Central Saint Martins’ Granary Building. Fourth floor. The MA Fashion workroom. Designer Edwin Mohney is on all-fours trying to fit an inflatable paddling pool back into its box. It’s the final morning of London Fashion Week, and a few days prior, 19 members of the MA Class of 2018 presented their collections to the press, marching everything from a technicoloured mirror jumpsuit to an indeterminable giant buttplug-slash-dummy-slash-condom down the catwalk.

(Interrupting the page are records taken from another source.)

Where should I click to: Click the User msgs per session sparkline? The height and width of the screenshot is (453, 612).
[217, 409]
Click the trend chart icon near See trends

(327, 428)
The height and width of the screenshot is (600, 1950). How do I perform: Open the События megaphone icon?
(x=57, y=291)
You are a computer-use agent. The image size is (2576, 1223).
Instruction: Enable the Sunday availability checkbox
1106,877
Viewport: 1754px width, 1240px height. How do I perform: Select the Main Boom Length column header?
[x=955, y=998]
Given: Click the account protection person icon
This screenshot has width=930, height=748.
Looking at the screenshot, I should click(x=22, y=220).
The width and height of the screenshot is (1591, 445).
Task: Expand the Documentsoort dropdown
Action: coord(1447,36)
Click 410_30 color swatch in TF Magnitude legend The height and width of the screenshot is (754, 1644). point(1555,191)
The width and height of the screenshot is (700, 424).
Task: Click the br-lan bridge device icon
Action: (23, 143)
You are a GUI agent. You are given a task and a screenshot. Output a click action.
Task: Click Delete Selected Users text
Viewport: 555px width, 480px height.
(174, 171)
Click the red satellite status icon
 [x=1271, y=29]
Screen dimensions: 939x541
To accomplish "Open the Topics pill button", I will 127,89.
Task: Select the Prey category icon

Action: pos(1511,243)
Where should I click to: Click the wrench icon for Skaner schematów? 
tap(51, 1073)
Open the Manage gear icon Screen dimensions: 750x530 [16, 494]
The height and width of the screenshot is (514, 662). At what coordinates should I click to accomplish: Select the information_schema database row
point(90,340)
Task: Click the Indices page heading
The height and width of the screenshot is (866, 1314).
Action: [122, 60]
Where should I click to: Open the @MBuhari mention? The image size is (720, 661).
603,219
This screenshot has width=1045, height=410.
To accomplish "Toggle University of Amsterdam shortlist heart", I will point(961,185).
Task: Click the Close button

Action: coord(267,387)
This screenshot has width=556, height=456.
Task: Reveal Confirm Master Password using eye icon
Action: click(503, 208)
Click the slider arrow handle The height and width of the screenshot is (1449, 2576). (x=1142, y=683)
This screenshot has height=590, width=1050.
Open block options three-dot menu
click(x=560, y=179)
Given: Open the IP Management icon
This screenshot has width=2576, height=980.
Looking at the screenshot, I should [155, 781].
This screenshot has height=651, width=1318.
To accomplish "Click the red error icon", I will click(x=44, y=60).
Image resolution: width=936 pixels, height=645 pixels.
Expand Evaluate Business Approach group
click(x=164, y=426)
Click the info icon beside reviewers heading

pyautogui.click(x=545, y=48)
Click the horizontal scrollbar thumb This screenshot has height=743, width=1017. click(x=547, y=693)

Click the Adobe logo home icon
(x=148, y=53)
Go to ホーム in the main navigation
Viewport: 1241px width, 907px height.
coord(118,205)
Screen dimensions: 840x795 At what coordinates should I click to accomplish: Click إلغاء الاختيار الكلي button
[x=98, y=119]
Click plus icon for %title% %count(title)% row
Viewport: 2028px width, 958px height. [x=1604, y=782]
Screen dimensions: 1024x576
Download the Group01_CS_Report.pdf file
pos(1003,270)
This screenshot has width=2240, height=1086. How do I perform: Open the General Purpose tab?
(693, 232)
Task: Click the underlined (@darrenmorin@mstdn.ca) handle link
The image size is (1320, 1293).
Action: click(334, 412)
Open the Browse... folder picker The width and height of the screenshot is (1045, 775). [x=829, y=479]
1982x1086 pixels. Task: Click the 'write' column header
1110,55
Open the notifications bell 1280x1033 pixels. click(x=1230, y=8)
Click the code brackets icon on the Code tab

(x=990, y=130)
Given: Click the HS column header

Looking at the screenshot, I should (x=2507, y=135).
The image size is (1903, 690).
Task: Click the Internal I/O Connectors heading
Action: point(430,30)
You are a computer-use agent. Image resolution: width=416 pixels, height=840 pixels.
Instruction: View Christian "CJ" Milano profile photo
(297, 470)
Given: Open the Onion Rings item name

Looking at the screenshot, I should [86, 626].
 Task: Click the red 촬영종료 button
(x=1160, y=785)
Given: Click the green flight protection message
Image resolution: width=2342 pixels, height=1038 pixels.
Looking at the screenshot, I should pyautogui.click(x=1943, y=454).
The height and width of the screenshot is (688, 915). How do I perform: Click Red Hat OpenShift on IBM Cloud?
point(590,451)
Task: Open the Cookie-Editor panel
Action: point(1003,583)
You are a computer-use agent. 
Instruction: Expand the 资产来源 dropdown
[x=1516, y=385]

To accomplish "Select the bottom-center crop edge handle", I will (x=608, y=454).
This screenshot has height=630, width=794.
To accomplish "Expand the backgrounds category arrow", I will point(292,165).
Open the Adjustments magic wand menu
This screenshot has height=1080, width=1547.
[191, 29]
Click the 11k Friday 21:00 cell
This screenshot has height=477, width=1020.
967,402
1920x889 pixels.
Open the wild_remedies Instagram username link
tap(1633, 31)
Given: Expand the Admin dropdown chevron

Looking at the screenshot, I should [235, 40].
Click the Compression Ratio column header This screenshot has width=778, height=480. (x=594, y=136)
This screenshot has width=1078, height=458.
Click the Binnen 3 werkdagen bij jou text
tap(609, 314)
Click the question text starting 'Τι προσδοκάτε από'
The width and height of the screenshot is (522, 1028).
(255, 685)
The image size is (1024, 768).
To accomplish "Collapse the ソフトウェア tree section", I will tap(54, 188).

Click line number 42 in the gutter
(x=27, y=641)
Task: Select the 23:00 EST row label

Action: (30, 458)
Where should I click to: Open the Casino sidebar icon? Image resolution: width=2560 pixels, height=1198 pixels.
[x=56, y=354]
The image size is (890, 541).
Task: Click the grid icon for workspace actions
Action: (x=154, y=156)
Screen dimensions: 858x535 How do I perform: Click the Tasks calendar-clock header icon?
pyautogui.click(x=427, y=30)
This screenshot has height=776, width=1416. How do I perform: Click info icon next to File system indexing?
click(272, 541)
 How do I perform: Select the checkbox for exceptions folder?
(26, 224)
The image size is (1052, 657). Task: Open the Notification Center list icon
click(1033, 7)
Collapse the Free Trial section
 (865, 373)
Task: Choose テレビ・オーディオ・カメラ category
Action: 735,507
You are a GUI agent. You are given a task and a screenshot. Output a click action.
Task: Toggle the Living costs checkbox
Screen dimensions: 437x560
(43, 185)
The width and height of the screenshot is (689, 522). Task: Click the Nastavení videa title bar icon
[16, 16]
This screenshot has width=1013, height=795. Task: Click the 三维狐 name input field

But this morning, there’s a few loose stitches to fix and a slightly odious smell of beer in the air. After that group of graduates presented their garments to the press, they joined their peers at Soho’s Welsh Chapel to stage an unorthodox celebration of the entire year’s work. In honour of their talents, CSM’s MA fashion team had transformed the sacred former nightclub into the fashionable disco it used to be; a space to flaunt their collections once more.
In the mid-80s, you could wander into The Welsh Chapel — formerly known as the Limelight — and see club kids Boy George or Leigh Bowery on the dancefloor. Since then, Soho has transformed. What was once a breeding ground for performance art crowds is now a hotbed of Caffè Nero and Pret A Manger; creators, clubbers and designers priced out of a space they played a pivotal part in forming.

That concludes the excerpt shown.